▸ Brief 1: According to the review, what happens to the original points during the forward process at the training phase?
▸ Brief 2: Quote the review from "The sampling time and quality of" to "grow with it?".

## START Passage given

The paper proposes a Point Set Diffusion model for conditioned and unconditioned generations of point processes (spatial, temporal, and spacial-temporal) without intensity functions. The model treats the latent space of the point process as a whole and applies diffusion to learn how to generate point processes from noise (unconditioned) and conditioning masks (conditioned). At the training phase, the point process is passed through a forward process that gradually thins the original points and adds points from a noise point process. Then, a parameterized model is trained for the backward process that gradually predicts the points in the last timestep conditioned on the current timestep and thins the noise points in the current point process. After training, both conditioned and unconditioned sampling procedures are provided. Numerical experiments illustrate that the proposed Point Set Diffusion model achieves much faster sampling speed than intensity-based autoregressive models. Moreover, it outperforms several baseline autoregressive models on various SPP and STPP tasks, especially density estimation tasks.

优点

The paper is overall well-written and easy to follow. The basic concepts are introduced clearly with consistent notations. The forward process, backward process, and final sampling algorithms are well explained. Illustrations (Figure 1-3) are very clear for readers to follow the workflow of the proposed Point Set Diffusion model. The datasets and metrics are also clear in the experiment section.
The idea of leveraging diffusion models to generate the whole point process is intriguing, and it is quite different from the common approaches that use autoregressive models with parameterized intensity functions that suffer from sampling speed and are restricted to forecasting tasks. Numerical results are very promising to support the efficacy of the proposed model.

缺点

Currently there are very few baseline algorithms, e.g., for SPP conditional generation there is only one baseline, and for STPP forecasting there are only two. It would be more convincing to compare with more baseline models, or to provide more evidence that the current baselines are already SOTA (which I believe they are).

问题

The sampling time and quality of the diffusion model are directly related to the number of forward/backward steps, which I could not find in the paper. Could the authors provide some ablation study on the number of steps, e.g., how the sampling time and quality grow with it?

2024-11-23

Response

We want to thank the reviewer for their feedback and appreciation of our work and address their two points.

W1: SPP baselines

We agree that while the very popular (Log-Gaussian) Cox process and the Regularized Model proposed at NeurIPS 2019 are highly relevant baselines, comparisons to additional SPP baselines would be valuable. However, the unordered nature of SPPs does not permit direct and effective modeling or sampling of the conditional Janossy intensity, thereby precluding the application of traditional point process models designed for ordered spaces. To the best of our knowledge, there exists no other SPP model capable of capturing point-to-point interactions that underlie the unconditional or conditional SPP tasks. We hope this explanation clarifies our choice of baselines and emphasizes the challenges in identifying comparable methods within the scope of this work.

## END Passage given
## START Data

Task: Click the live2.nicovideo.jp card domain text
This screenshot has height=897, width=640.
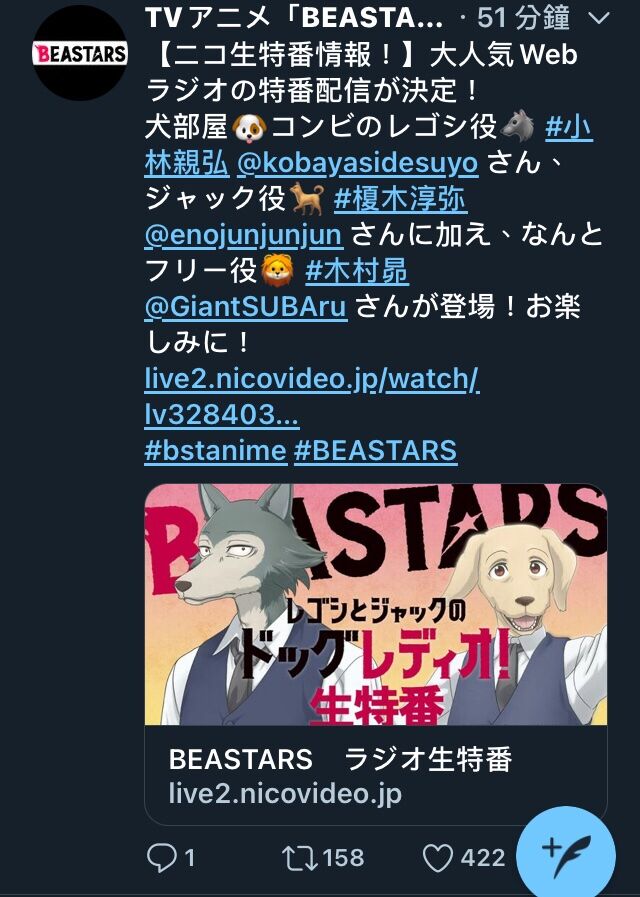Action: tap(285, 794)
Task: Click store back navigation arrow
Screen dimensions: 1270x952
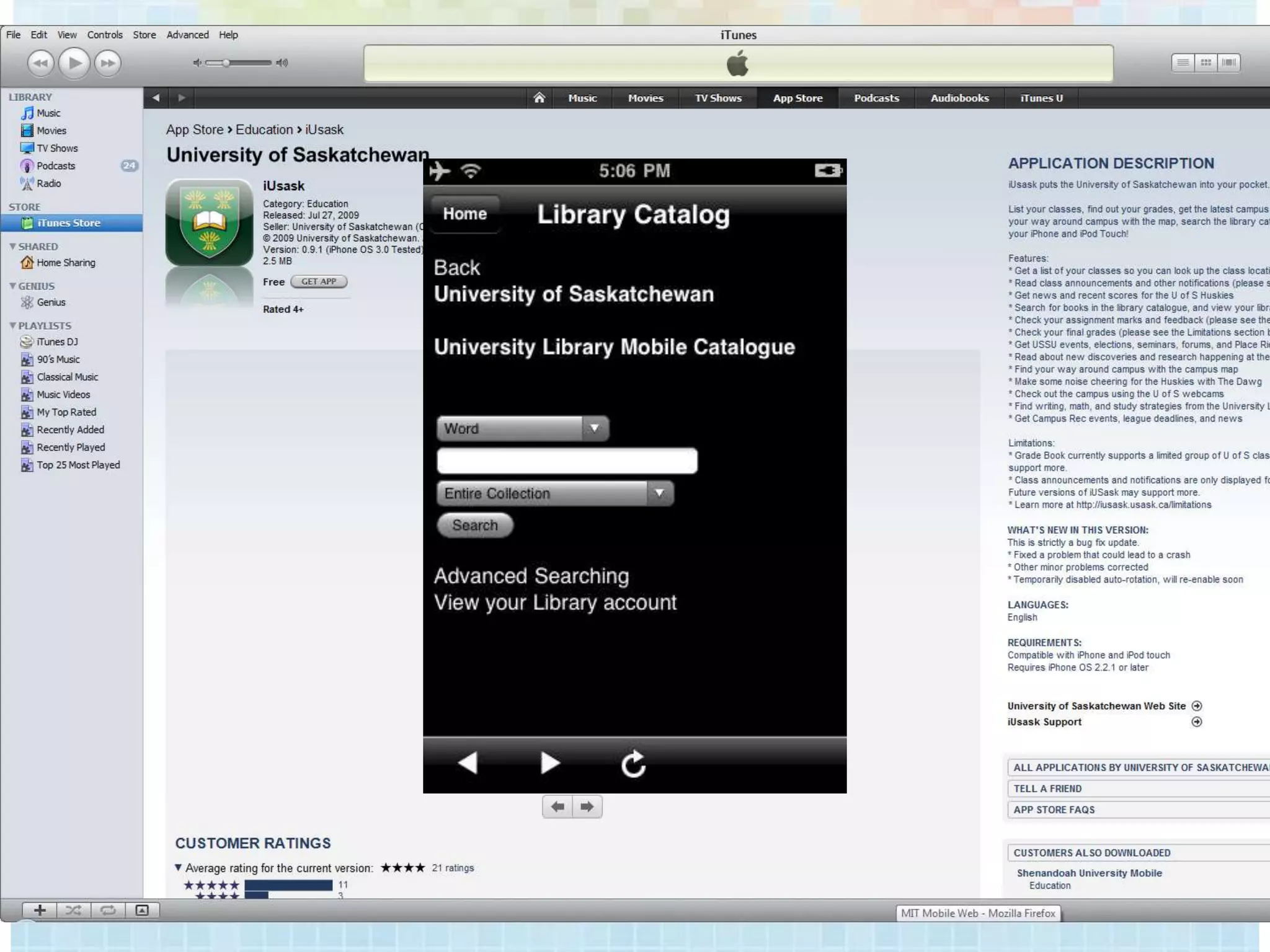Action: pos(156,98)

## END Data

▸ Written response 1: They are gradually thinned, and points from a noise point process are added.

▸ Written response 2:
The sampling time and quality of the diffusion model are directly related to the number of forward/backward steps, which I could not find in the paper. Could the authors provide some ablation study on the number of steps, e.g., how the sampling time and quality grow with it?